Rin Shinonome of Real Sound examined one of Sunday's quotes, where he explored the idea of a "seven-day weekend", as well as his motifs. She characterized "harmony" as people supporting one another, while "order" was about a leader controlling everything. She theorized that Sunday's principles of action reflect this kind of thinking. Sunday, she says, is a person whose spirit is philanthropic in nature and that therefore his actions are "based on a distorted principle." She characterized him as altruistic and devoted, yet self-righteous. She argued that Sunday's advocating for a seven-day weekend reflected Penacony's Jazz Age inspiration, and that it used the economics, hedonism, and pop-culture nostalgia of the Roaring Twenties to frame an idealized world of endless leisure. She said that term "Jazz Age" refers to the social climate of the 1920s in the United States, a time of economic prosperity. The Jazz Age was a post-World War I time of mass production and rapid growth in jazz, youth culture and entertainment across the country. The economic boom, she says, gave Americans more disposable income, encouraging more spending on entertainment, risky speculation and widespread optimism. Sunday's motto reflects the Family's desire to preserve Penacony's prosperity forever, rejecting the collapse and instability symbolized by the likes of Black Thursday (the start of the Wall Street crash of 1929) and the end of the Jazz Age. Shinonome went further, speculating about Sunday's future role in the story after Penacony. At the time of writing her analysis, Sunday had been defeated in the main story, but his fate was unclear, leaving room for future plot development. She correctly speculated that he would become playable in the future.

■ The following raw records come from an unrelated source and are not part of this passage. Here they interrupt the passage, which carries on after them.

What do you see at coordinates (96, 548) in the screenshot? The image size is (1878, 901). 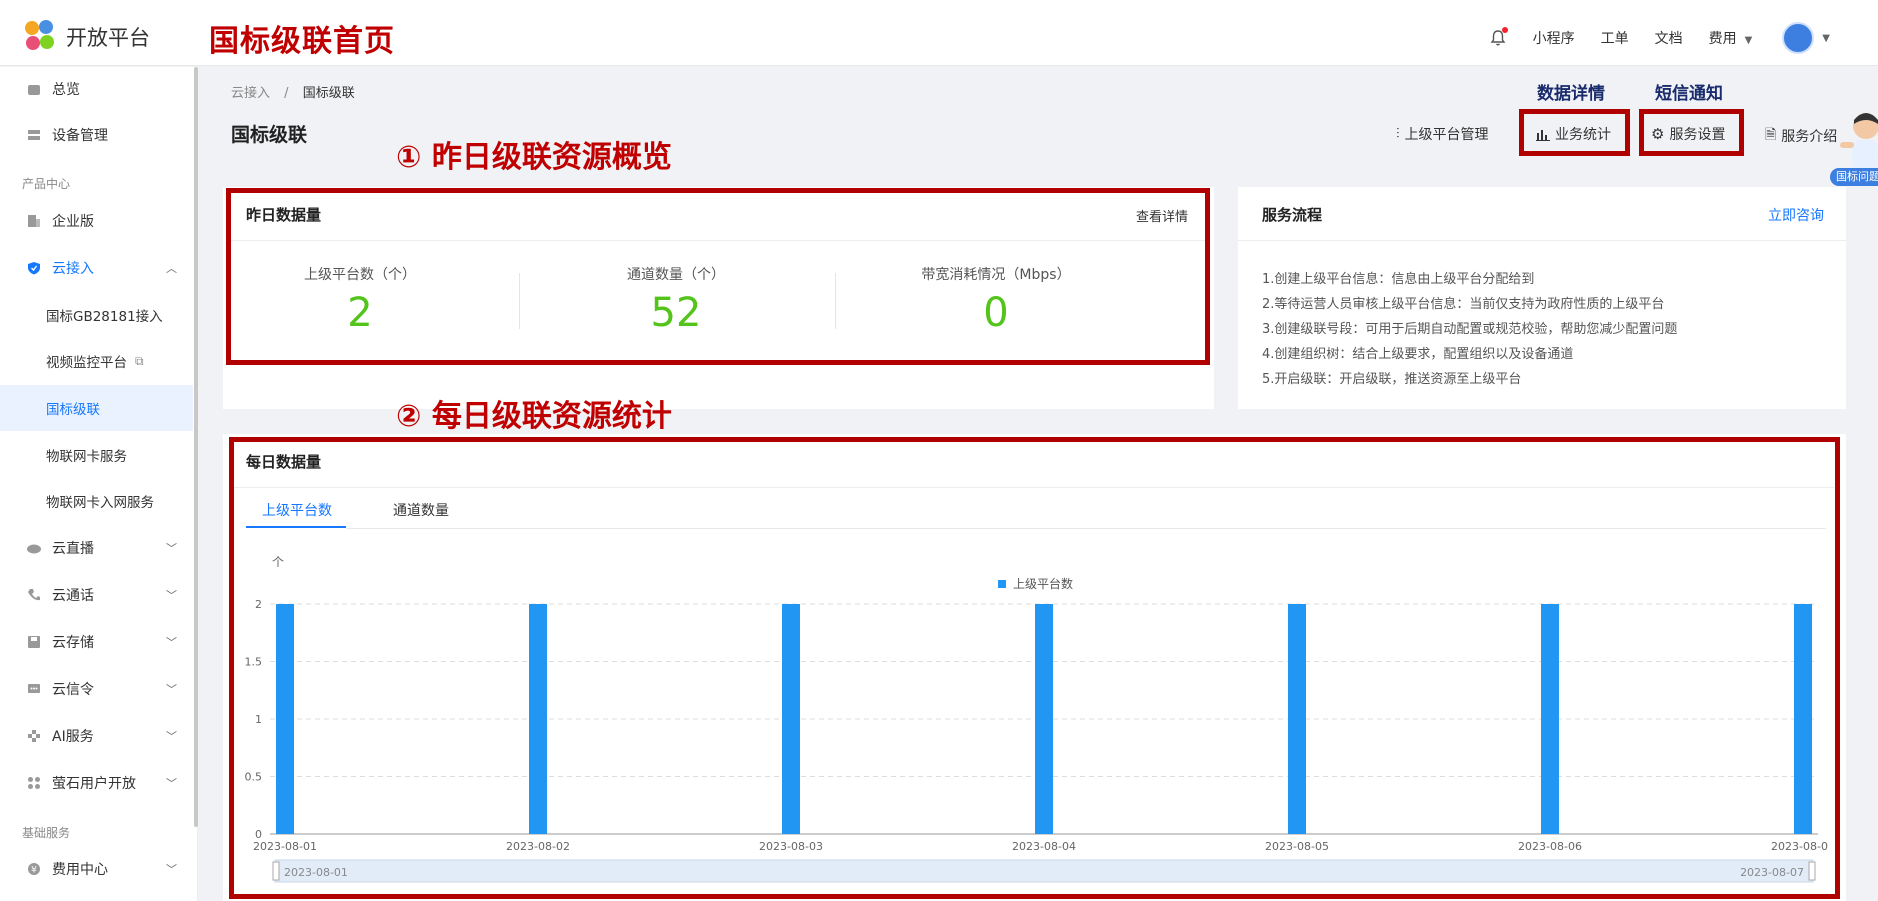 I see `sidebar-item-live: 云直播 ﹀` at bounding box center [96, 548].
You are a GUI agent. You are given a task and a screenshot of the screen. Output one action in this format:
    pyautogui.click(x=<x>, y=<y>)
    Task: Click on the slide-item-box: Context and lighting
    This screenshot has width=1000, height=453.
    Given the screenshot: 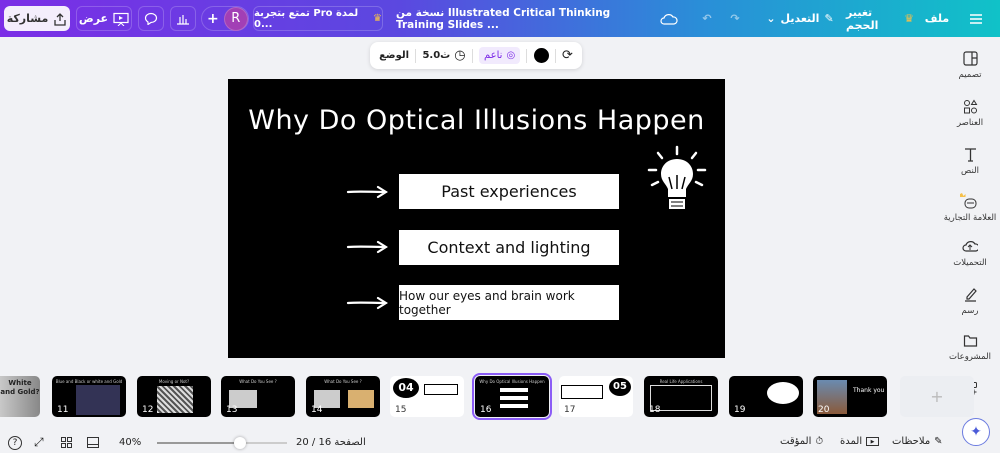 What is the action you would take?
    pyautogui.click(x=509, y=248)
    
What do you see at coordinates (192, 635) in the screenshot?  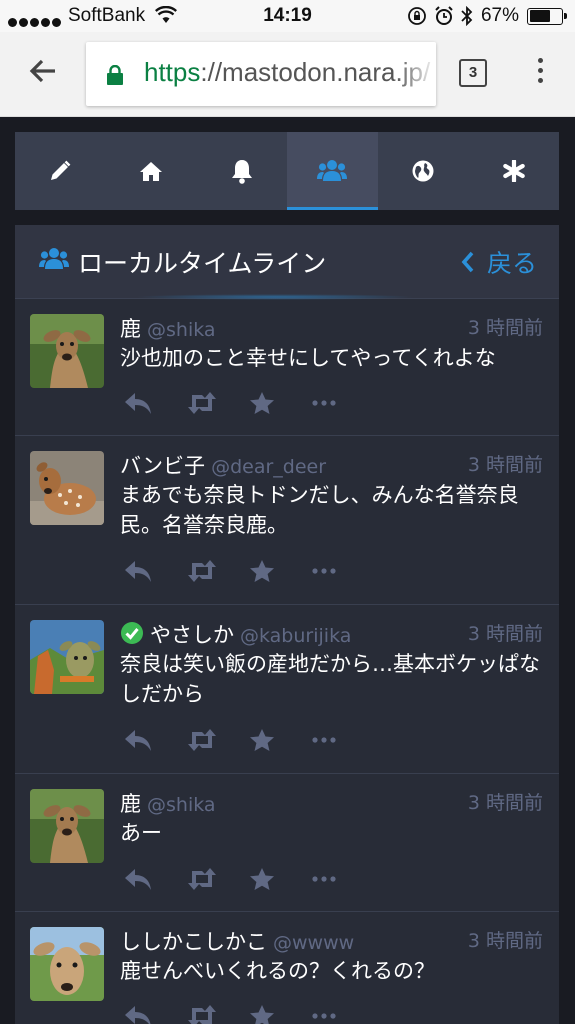 I see `display-name: やさしか` at bounding box center [192, 635].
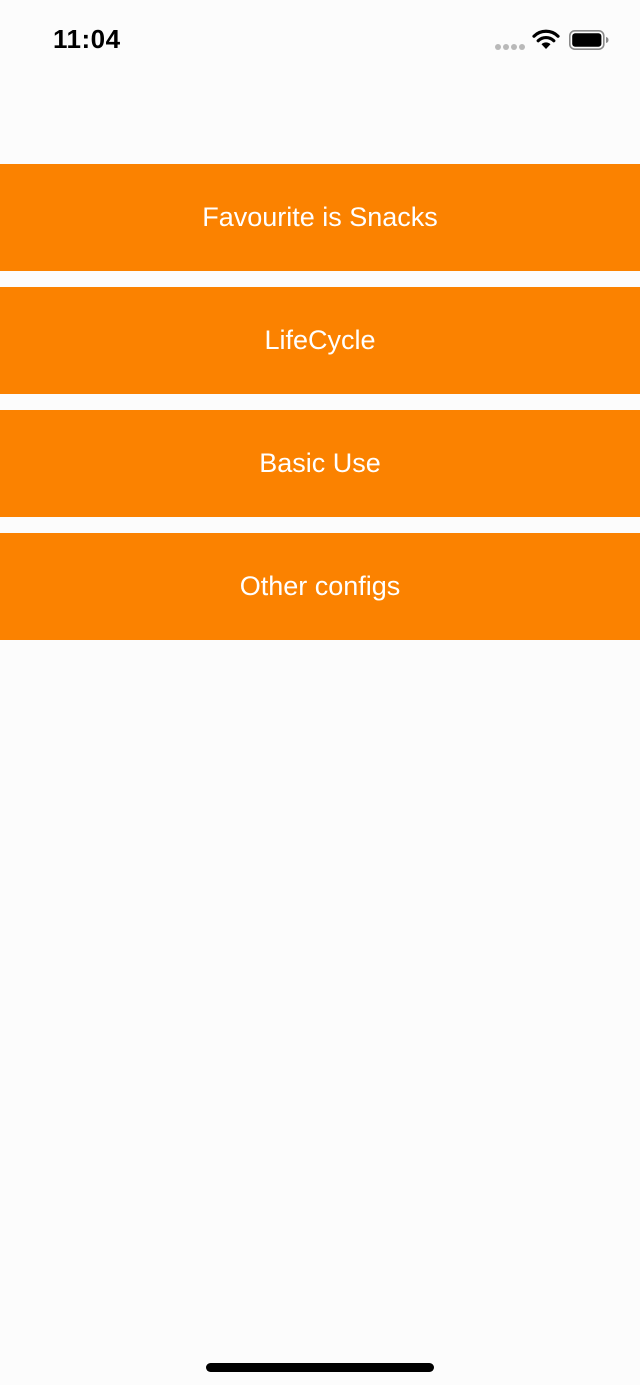 Image resolution: width=640 pixels, height=1385 pixels. I want to click on battery-icon, so click(589, 40).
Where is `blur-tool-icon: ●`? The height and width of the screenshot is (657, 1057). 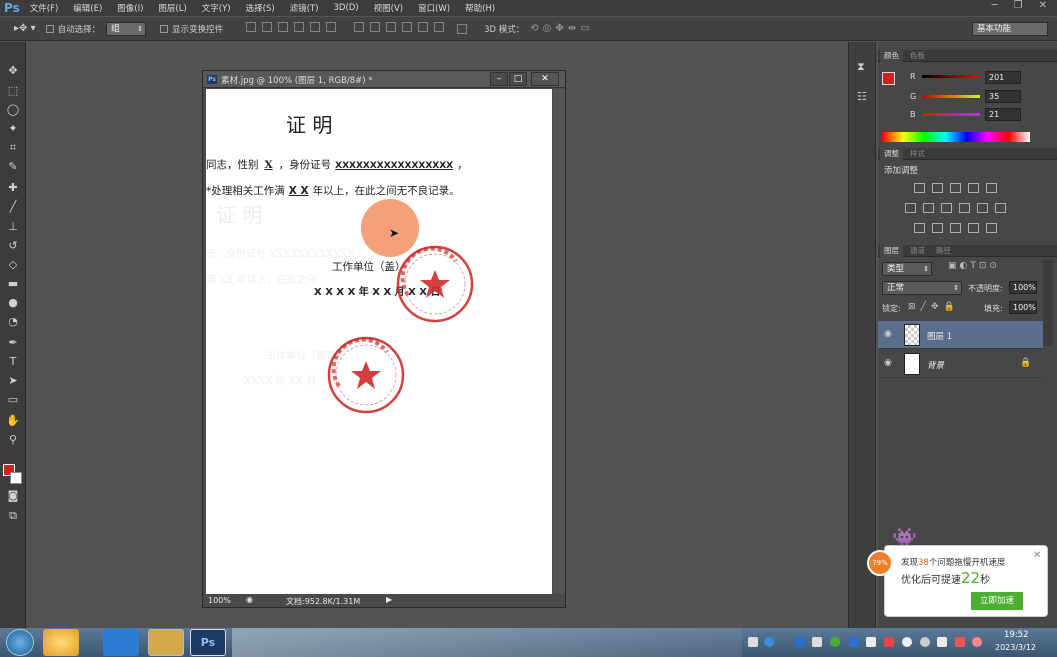
blur-tool-icon: ● is located at coordinates (13, 303).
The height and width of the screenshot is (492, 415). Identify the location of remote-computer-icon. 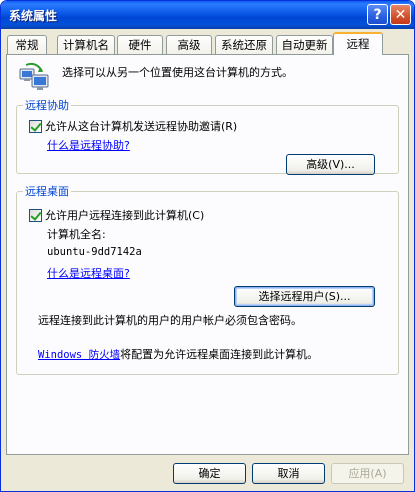
(34, 76).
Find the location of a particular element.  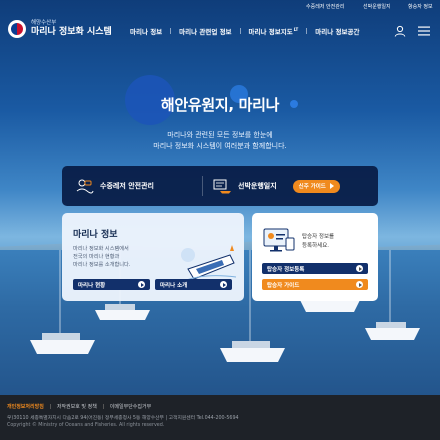

passenger-guide-button: 탑승자 가이드 is located at coordinates (315, 284).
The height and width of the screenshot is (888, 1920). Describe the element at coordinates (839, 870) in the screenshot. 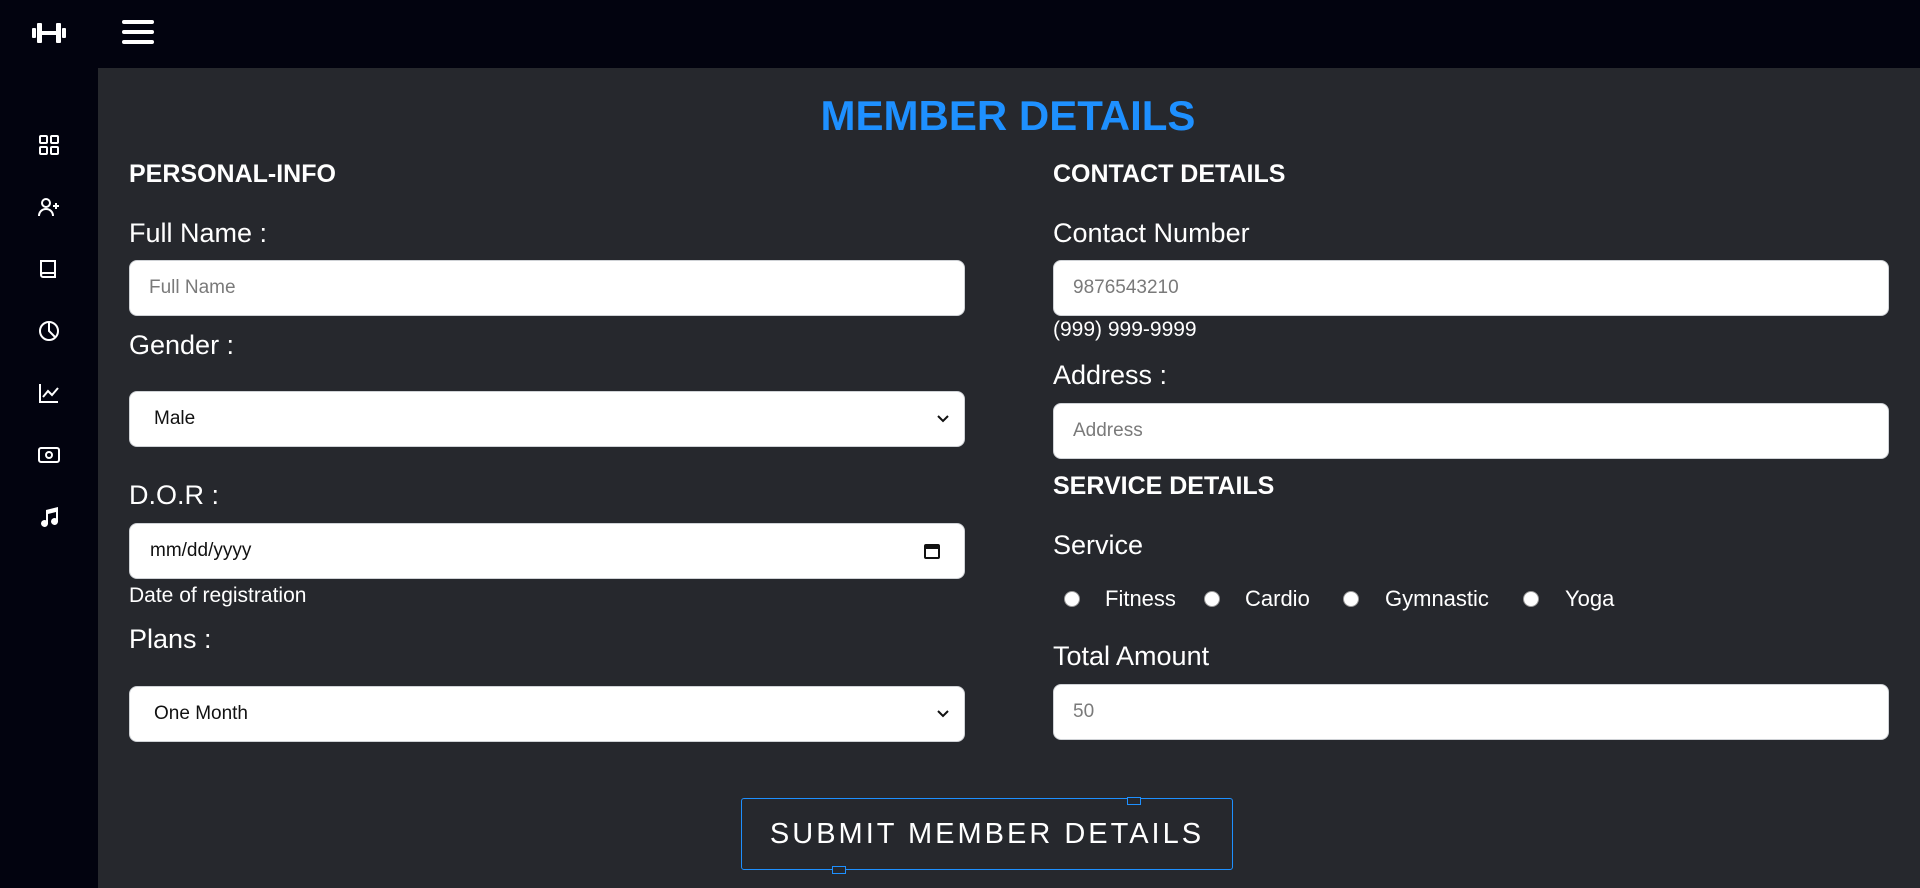

I see `resize-handle-bottom` at that location.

Similar to Arevalo, Shinonome saw symbolism of Christianity in Sunday. She said he was heavily rooted in Christian symbolism, referencing the idea of Sunday being a day of rest, his boss title "Dies Domini", choir imagery, references to walking in the light, and attacks similar to those seen in the Bible and in the stories about the German legendary character Faust. She said his boss visuals may reference Michelangelo's painting, The Creation of Adam, but with the imagery reversed to support Sunday's belief that humans create gods rather than the inverse. She added that because resurrection is a major theme in Christianity, she believes that Sunday's religious motifs may foreshadow his own reappearance later in the story. She connected the Christian idea of resurrection after three days to in-game text about idleness running from Friday until Monday, as well as descriptions of Sunday's boss form containing a sleeping newborn god. She said that these clues suggest That he may be metaphorically moving beyond his dream of an “eternal Sunday” toward “Monday,” representing a return to reality and change. She speculated that a future storyline focused on Sunday's "Monday" could be the natural movement for him to return to the story and become playable, believing he would remain serious but show a more humorous side now that Penacony was no longer in crisis, and potentially appearing in events with Robin. She ended by saying that if Sunday were to become playable, his Path would be especially significant because he belongs to a Harmony-affiliated organization while personally following Order, leaving his future direction unresolved.